# Population Dataset Ingest

In [17]:
import numpy as np
import pandas as pd
import re
import sys
import locale

locale_ingest_str = 'es_ES.UTF-8'
locale.setlocale(locale.LC_ALL, locale_ingest_str)

date_format_ingest_raw = '%d de %B de %Y'
date_format_ingest_std = '%Y-%m-%d'

## Dataset Description

Número de habitantes en España para cada mes desde el inicio de la serie histórica, desagregados por sexo, provincia y edad.

## Raw Dataset Generation

There's no API to retreive the data from INE, so this process must be followed manually:

1. Acceder a página del INE sobre ["Población residente por fecha, sexo y edad"](https://www.ine.es/jaxiT3/Tabla.htm?t=31304).
    
2. En la sección de **Seleccione valores a consulta**:
- Para la variable *Sexo*, seleccionar todos los valores pulsando sobre el icono ![Seleccionar todos](../assets/images/iconoselecciontodos.gif).
- Para la variable *Edad*, seleccionar todos los valores pulsando sobre el icono ![Seleccionar todos](../assets/images/iconoselecciontodos.gif).
- Para la variable *Provincias*, seleccionar todos los valores pulsando sobre el icono ![Seleccionar todos](../assets/images/iconoselecciontodos.gif).
- Para la variable *Periodo*, seleccionar todos los valores pulsando sobre el iconode ![Seleccionar todos](../assets/images/iconoselecciontodos.gif).

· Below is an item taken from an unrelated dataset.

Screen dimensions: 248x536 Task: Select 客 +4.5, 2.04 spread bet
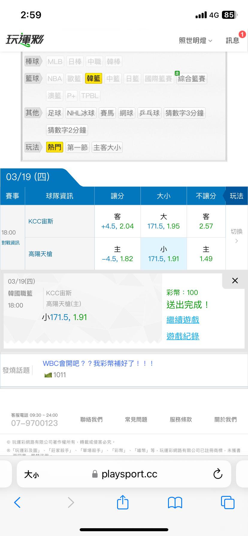click(x=117, y=221)
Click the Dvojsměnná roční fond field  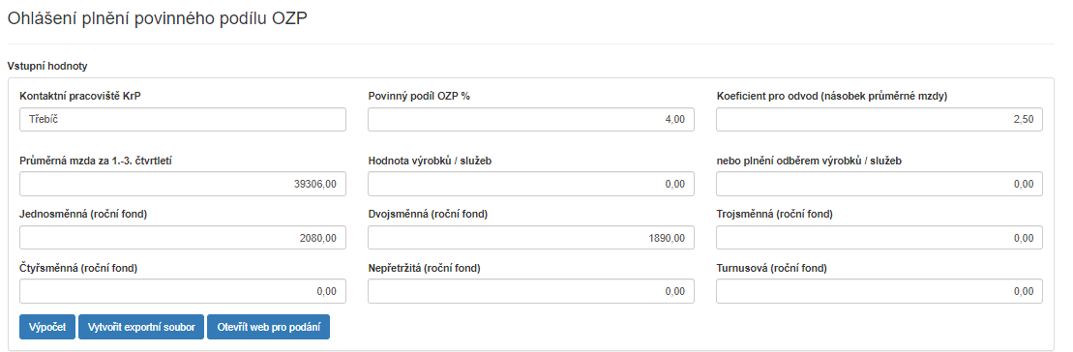(531, 237)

3. Pulsar sobre el icono ![Descargar](../assets/images/descargar_borde_24x24.gif) y seleccionar la opción *CSV: separado por ;*.

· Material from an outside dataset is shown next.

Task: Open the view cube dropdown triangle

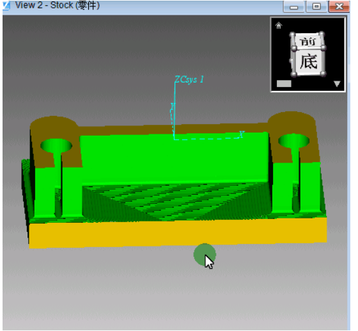Action: [x=337, y=84]

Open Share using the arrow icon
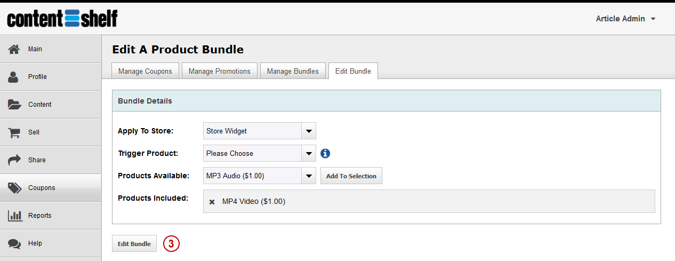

4. Una vez descargado el fichero con el dataset Raw, renombrar el fichero como `Population.csv` y situarlo en el subdirectorio `data/raw`.

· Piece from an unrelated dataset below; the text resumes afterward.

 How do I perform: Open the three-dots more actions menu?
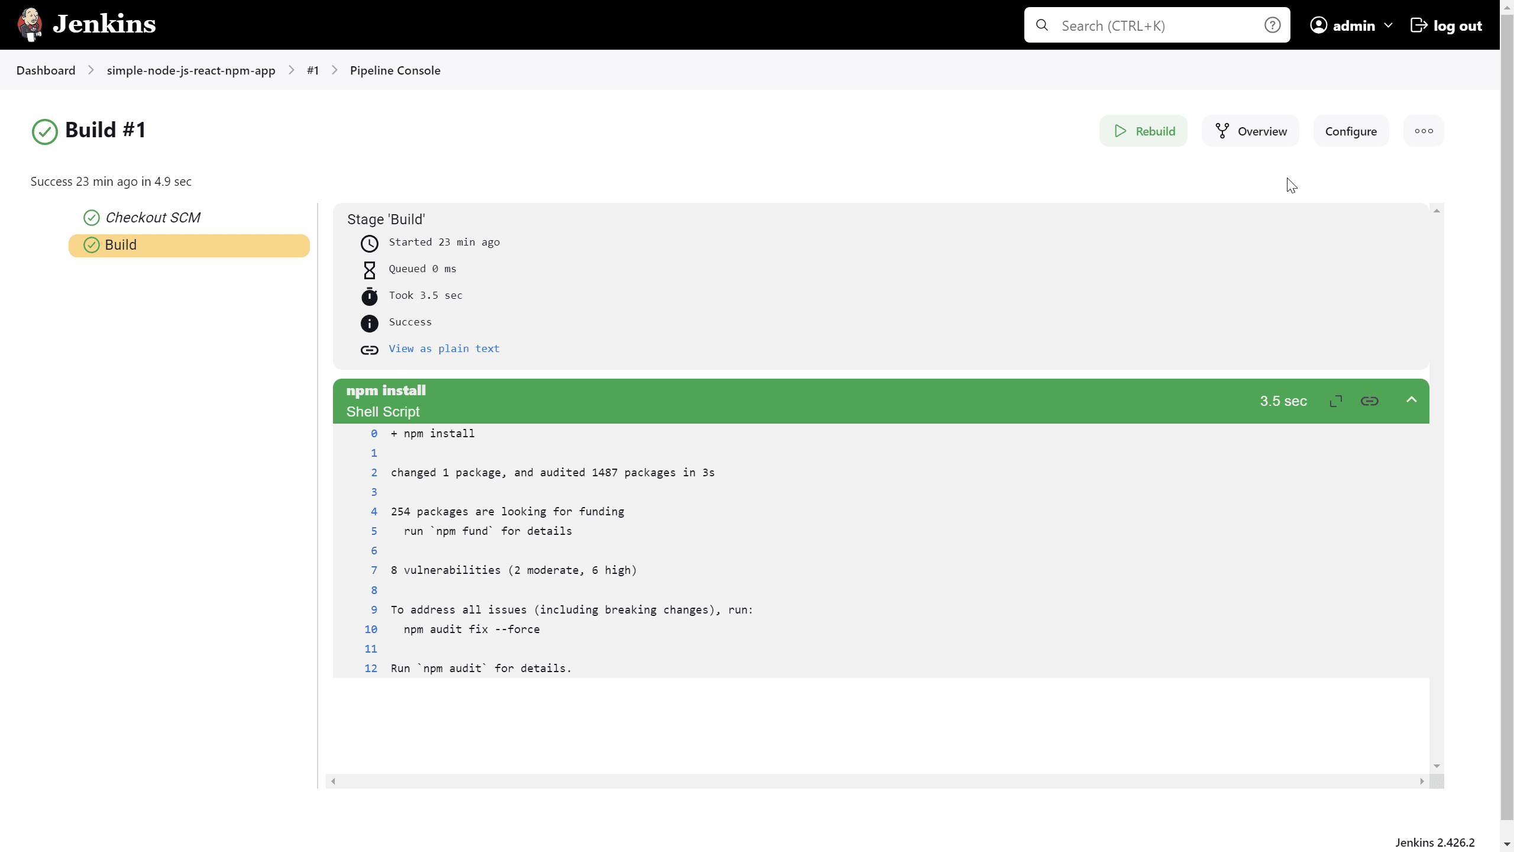1423,131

## Standard Dataset Generation

Leemos el dataset RAW.

In [2]:
# Columns names for renaming.
column_names = ['sex_str', 'age_str', 'province_str', 'date_str', 'total_str']

# Raw Datased load.
df_population = pd.read_csv('....//data/raw/Population.csv', encoding = 'utf-8', sep = ';', header = 0, names = column_names, quotechar = "\"", na_filter = False, low_memory = False)

In [3]:
df_population.head()

Unnamed: 0,sex_str,age_str,province_str,date_str,total_str
0,Ambos sexos,Total,Total Nacional,1 de julio de 2019,47.100.396
1,Ambos sexos,Total,Total Nacional,1 de enero de 2019,46.937.060
2,Ambos sexos,Total,Total Nacional,1 de julio de 2018,46.728.814
3,Ambos sexos,Total,Total Nacional,1 de enero de 2018,46.658.447
4,Ambos sexos,Total,Total Nacional,1 de julio de 2017,46.532.869


In [4]:
# Detete from dataset rows with total values for every variable column.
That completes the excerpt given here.